What killed the floppy disk? File sizes outgrew its storage limit—1.44 megs isn’t enough to hold even a single MP3—but the Internet was the true culprit. Everyone figured out it was quicker and easier to e-mail documentsand other filesfrom their office PC to their home machine. It takes, what, 20 seconds to compose and send an e-mail with an attached file? There’s no reason to bother with buying, formatting, and schlepping portable disks, which are easy to break and even easier to lose. Some people burn CDs of their data to transport from place to place, but for anything under 2 or 3 megs, it’s not worth the hassle. Just e-mail that sucker instead.

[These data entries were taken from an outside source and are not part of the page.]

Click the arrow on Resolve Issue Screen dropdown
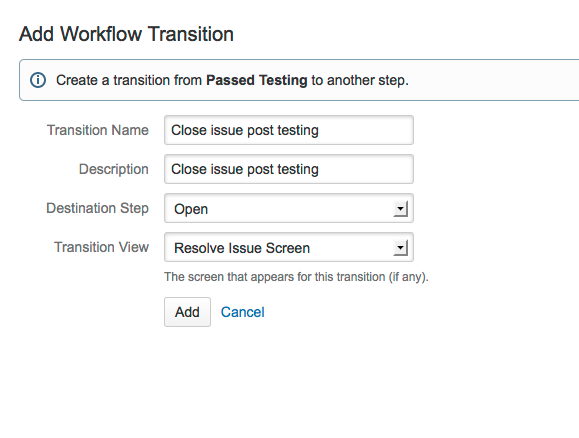 400,247
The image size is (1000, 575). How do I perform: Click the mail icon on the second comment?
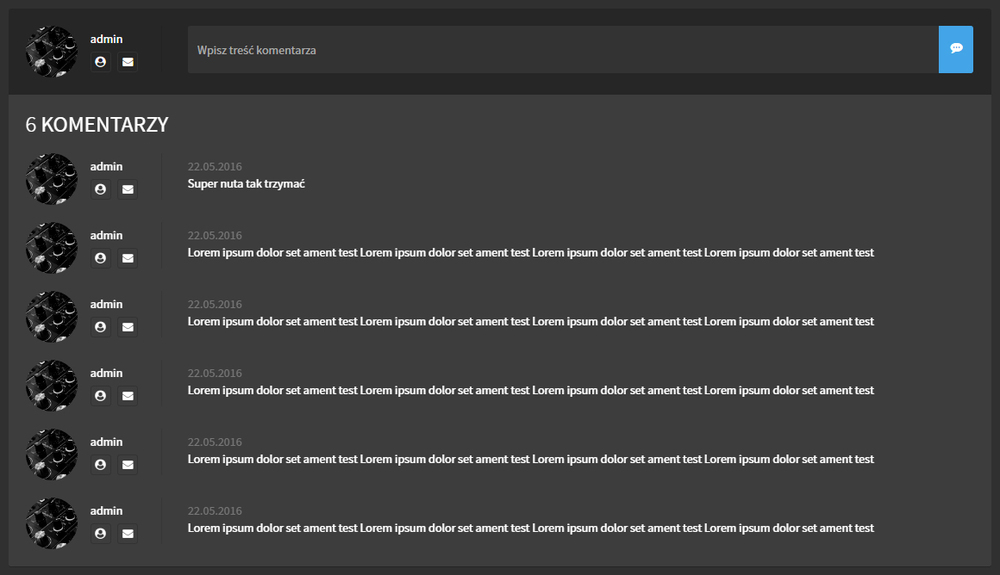pyautogui.click(x=127, y=258)
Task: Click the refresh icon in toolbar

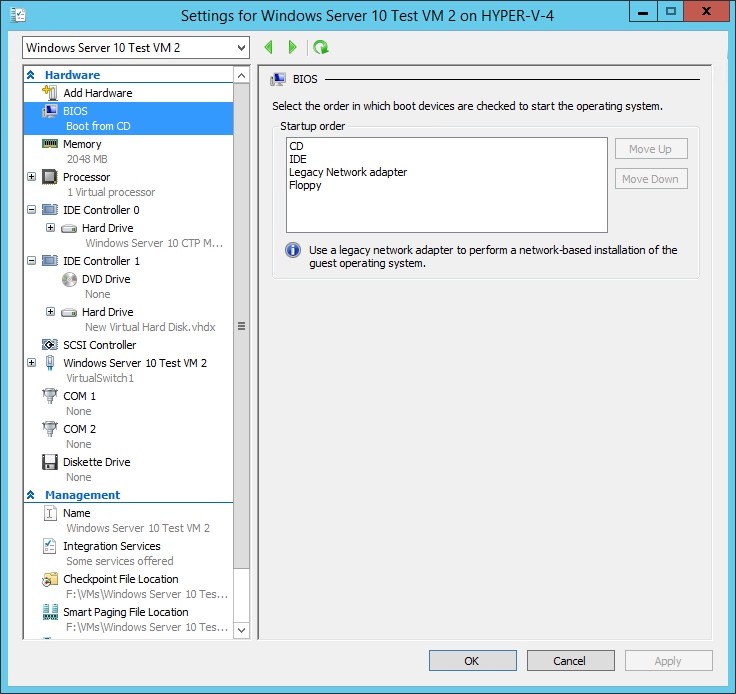Action: tap(320, 47)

The Internet will prove to be the technological nail that seals the homemade DVD’s coffin, too. The conventional wisdom has been that recordable DVDs would replace the VHS cassette as the media of choice for archiving TV shows and movies. But that vision seems pretty shortsighted. The more logical next step is for digital videorecorders to be networked to the family PC. TiVo is already taking a step in this direction: At the annual Consumer Electronics Show a few weeks back, the company announced a $99 software upgrade that lets subscribers pull photos and music off their PC and onto their television, as well as transfer video from one DVR unit to another (provided they’re registered to the same user). Thus begins the inexorable march toward allowing users to transfer TV recordings to their PC and vice versa. (Some hackers have already figured out how to do this, but Joe Six-Pack’s understandably reluctant to crack open the top of his DVR and poke around the circuit boards.) Soon enough there won’t be a need to burn a DVD of cousin Moira’s wedding—or those Simpsons episodes you swiped off LimeWire. A direct connection between PC and DVR will eliminate the hard-media middleman.

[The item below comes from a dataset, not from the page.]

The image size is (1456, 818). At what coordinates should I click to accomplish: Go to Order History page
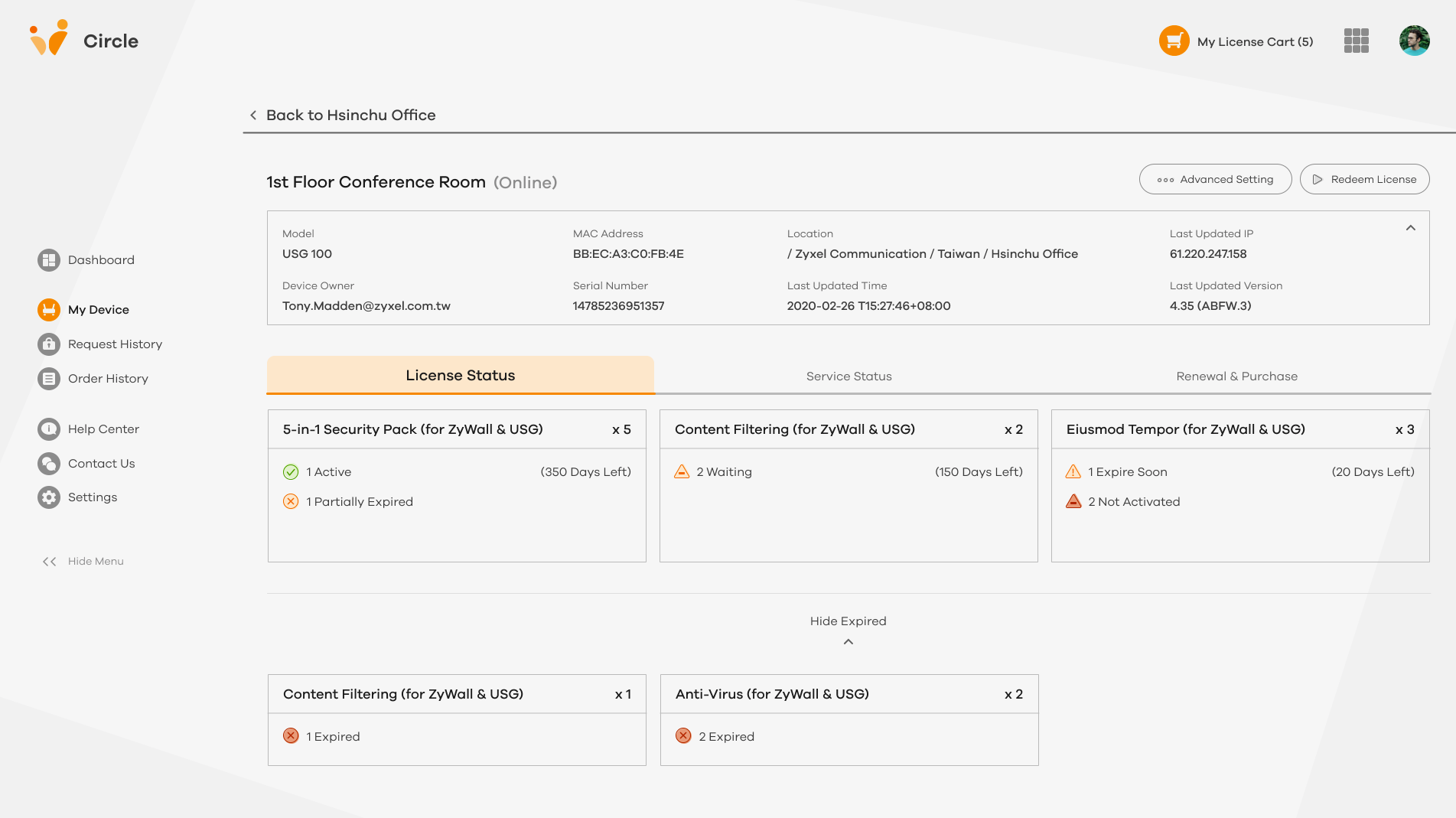[x=108, y=379]
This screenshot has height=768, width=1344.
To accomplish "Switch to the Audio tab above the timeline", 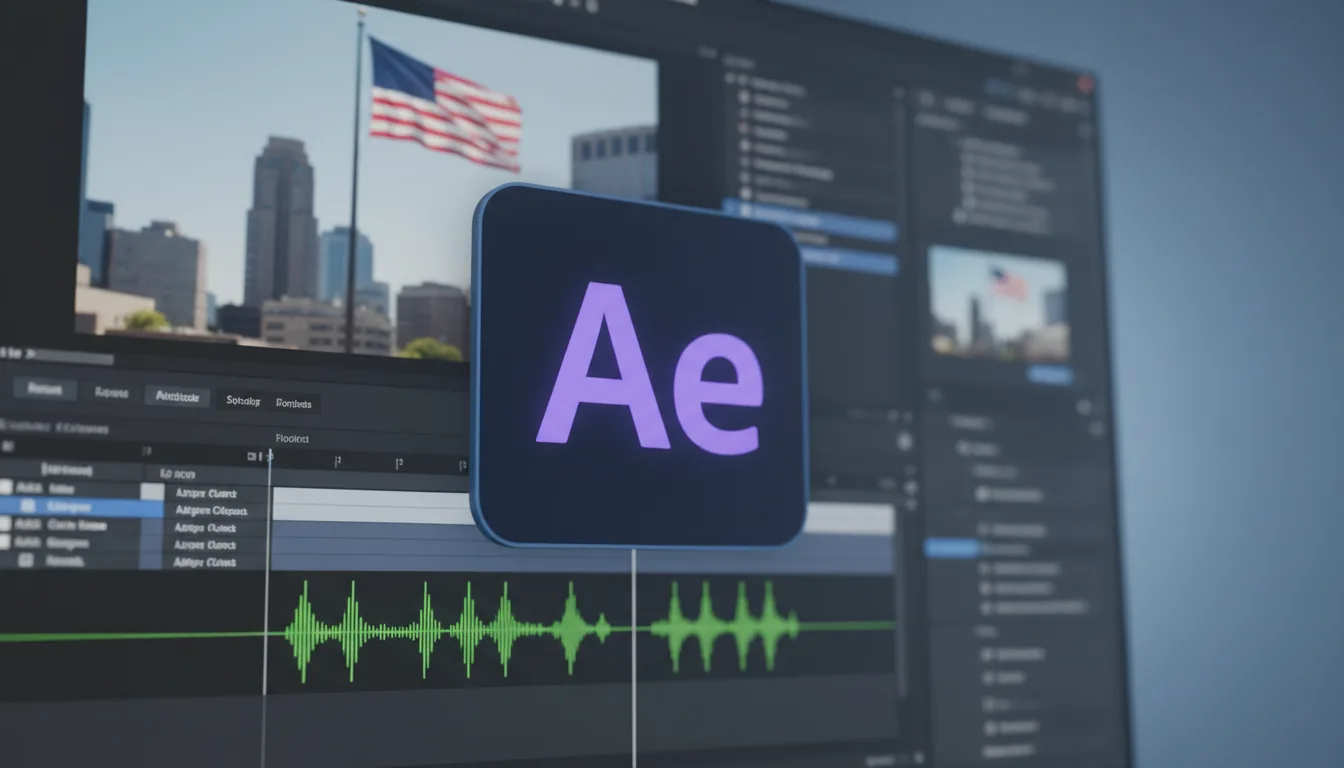I will [176, 396].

The technology’s not quite there yet, but you can already glimpse it galloping in from the horizon. Think of the way that music CDs are creeping toward extinction due in large part to MP3 players, especially 20-gigabyte monsters such as the top-of-the-line iPod. Once a freshly purchased CD has been ripped to a PC’s hard drive, and then FireWire d to the iPod, there is little reason to ever see the CD again. That 4,000-song iPod can be jacked into a home stereo, a car radio, a boombox—anything capable of hosting a simple Y-cable. All of which means sayonara to burning 15- to 20-song CDs into the wee hours.  

The arrival of a video-capable iPod equivalent, portended by such forerunners as Archos Technology’s multimedia jukeboxes and the Deltron Cinema Disk, is inevitable.And wireless will be the DVD burner’s real death knell, as houses outfitted with 802.11a connections will be drenched in 54-mbps bandwidth. Again, music provides the harbinger, as products like Audiotron can wirelessly beam MP3s from your PC’s hard drive to your stereo. It won’t be terribly long until you’ll do the same with your Simpsons collection.

Don’t worry if that Best Buy hawker convinced you to invest in a DVD burner—or, for that matter, a DVD recorder for your TV. The self-burned DVD still has a few years of glory left, and they’re perfect for backing up the files on your computer. But if you’re on a tight budget, and all you really want to do is swap video files with your friends, keep in mind that you likely won’t need a DVD burner to share 2005’s Man vs. Beast IV: Final Confrontation.